The AAII was also modeled as a lumped three-element windkessel. The windkessel parameters were characteristic impedance (Z0), systemic vascular resistance (SVR) and total arterial compliance (C). Z0 was calculated as the average of the moduli from 5 to 12
Hz. Systemic vascular resistance (SVR) was calculated as mean pressure divided by mean flow. Total arterial compliance (C) was calculated from Z0 and the corner frequency (the frequency at which the impedance modulus is 3
dB greater than the modulus of Z0).14
The pressure wave transfer functions (PWTF) across the descending aorta were calculated from the discrete Fourier transforms of the simultaneously recorded PPROX and PDIST (Fig. 1). The PWTF was then used to calculate the apparent phase velocities (Cph) and the pulse wave velocity (PWV) was taken as the average value of Cph between 5 and 12
Hz.15 An estimate of the global reflection coefficient (Γ) was calculated from the low frequency phase velocities of the PWTF and the PWV.8 The apparent attenuation coefficient (AAC=ln(modulus)) of the PWTF for each series were collated into 1
Hz frequency bins for statistical analysis.16

Fig. 1.
Pressure recordings across the descending aorta at control (a) and following endovascular stenting (b). There is a visible decrease in the transit time and attenuation of the distal pressure post-stenting.
2.5. Statistics
Using a two-tailed paired Student's t-test where P<.05 was considered significant, a number of comparisons were made, before and after stent insertion. The phase and moduli of the AIII and the AAC of the PWTF were compared by frequency bins. The windkessel parameters (SVR, Z0 and C), PWV and Γ were also compared.
3. Results
The data for the ascending aorta analysis were complete for all five dogs. There were technical problems with the PDIS for one dog and it was not included in the analysis of the PWTF.
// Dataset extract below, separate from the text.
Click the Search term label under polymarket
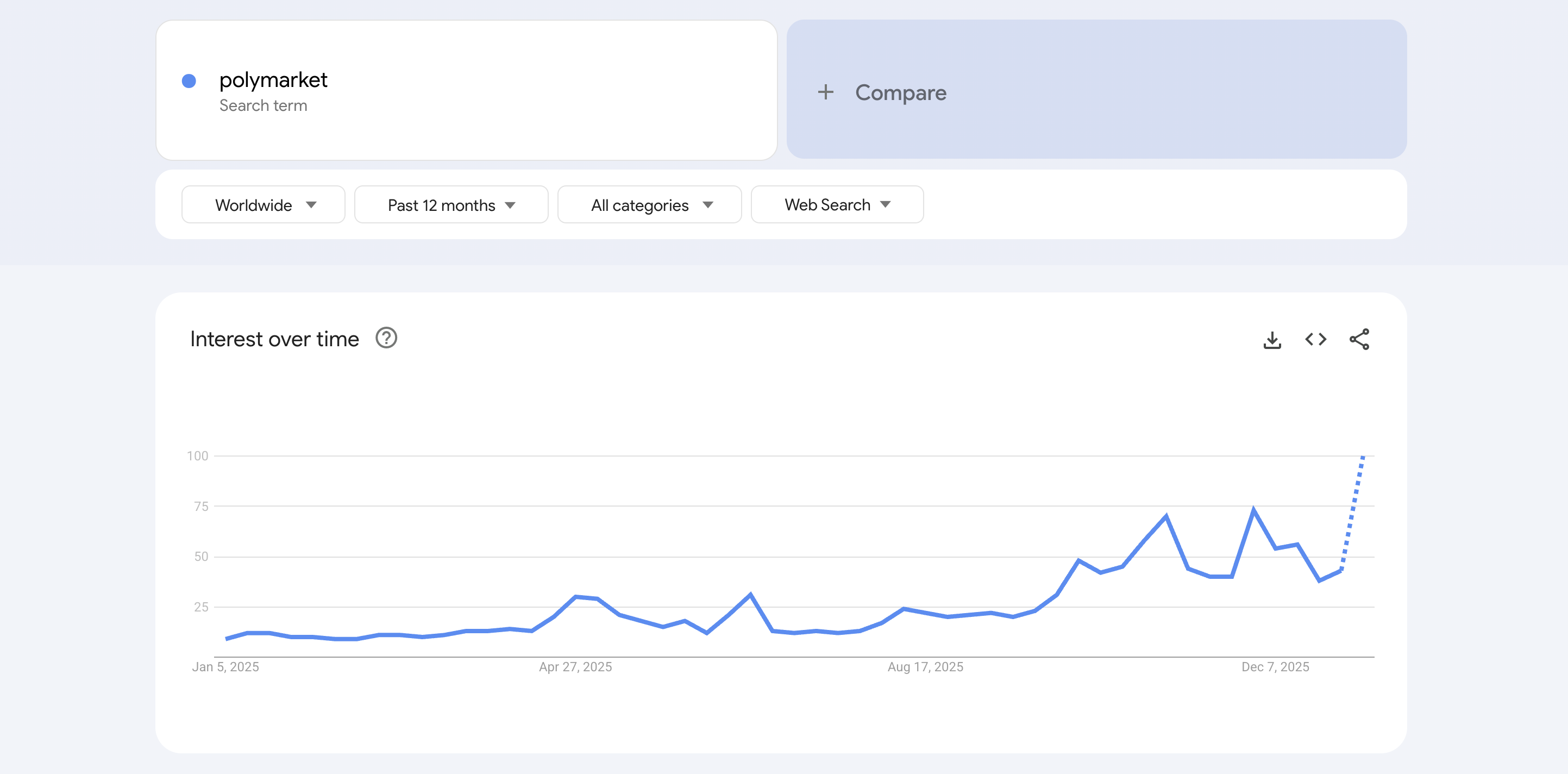(264, 105)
The mean aortic pressure (SD) was 83 (14) mmHg before, and 81 (22) mmHg after implantation of the stent (P=.69). The mean flow (SD) was 0.89 (.18) l/m before, and 0.66 (.23) l/m following implantation (P=.09).
Stent implantation increased the modulus of the AAII at all non-zero frequency bins below 5
Hz (Fig. 2). There was no statistically significant change in the phase shift of the AAII.
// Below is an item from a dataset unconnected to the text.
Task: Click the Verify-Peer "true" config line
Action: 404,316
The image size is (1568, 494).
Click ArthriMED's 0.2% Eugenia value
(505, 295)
The lumped windkessel parameters of the AAII were altered following stent implantation (Table 1). Z0 was increased by 65% and C was decreased by 40%. SVR increased following stent implantation, though the difference did not reach statistical significance (P=.06).
Table 1. Hemodynamic parameters of the ascending aorta
| Control | Post-stent | |
|---|---|---|
| Z0 (mmHg/ml | .250 (.052) | 414 (.061)* |
| Compliance (ml/mmHg) | .446 (.072) | 276 (.041)* |
| SVR (mmHg/ml | 5.8 (1.2) | 7.7 (1.7) |
*P<.05 vs control. |
Implantation increased the PWV across the stented segment of the aorta and generated a negative reflection at the distal end of the stent (Table 2). The stent produced a frequency-dependent reduction in the AAC of the PWTF (Fig. 3) which reached statistical significance at 4.5
Hz.
Table 2. Transmission characteristics of the descending aorta
*P<.05 vs control. |

Fig. 3.
AAC of the pressure wave transfer function of the descending aorta. Data are means (SE). *P<.05 vs control.
4. Discussion
4.1. Ascending aortic input impedance
This is the first report in which the acute effect of endografting on ascending aortic input impedance has been quantified. Endografting of the descending aorta in these dogs results in a 30% increase in the modulus of the AAII at frequencies below 5
Hz, a 65% increase in Z0, and a 40% decrease in aortic compliance. An increase in Z0 is usually attributed to an increase in local aortic stiffness,17 suggesting that the stenting resulted in an increase in the modulus of elasticity of the ascending aorta. The increase in Z0 following stent placement is similar in magnitude to that reported in patients following an aortic interposition graft of the descending thoracic aorta,10 and less than the 90% increase in Z0 seen following acute interposition grafting of the descending thoracic aorta in swine.18 The authors of the latter paper suggested that sensors in the transverse arch may modulate the heart's compensatory response, resulting in a decrease in cardiac output, as compared with a total arch reconstruction. The increase in Z0 may, therefore, be a consequence of smooth muscle activation, as has been previously described and has been attributed to stimulation of the sympathetic nervous system.17
A similar effect of endografting on the pressure–flow relationship of arteries remote from the stented artery has been described by Rolland et al.7 While their method of analysis precludes direct comparison, analysis of the published pressure–flow loops13 reveals that the arterial segment proximal to the stent (Cragg and Palmaz-Schatz) demonstrated an increase in stiffness relative to the arterial segment at the distal end. In addition, the pressure–flow relationship of the iliac arteries contralateral to these iliac stents was altered, suggesting the hemodynamic disturbance is not restricted to the stented segment.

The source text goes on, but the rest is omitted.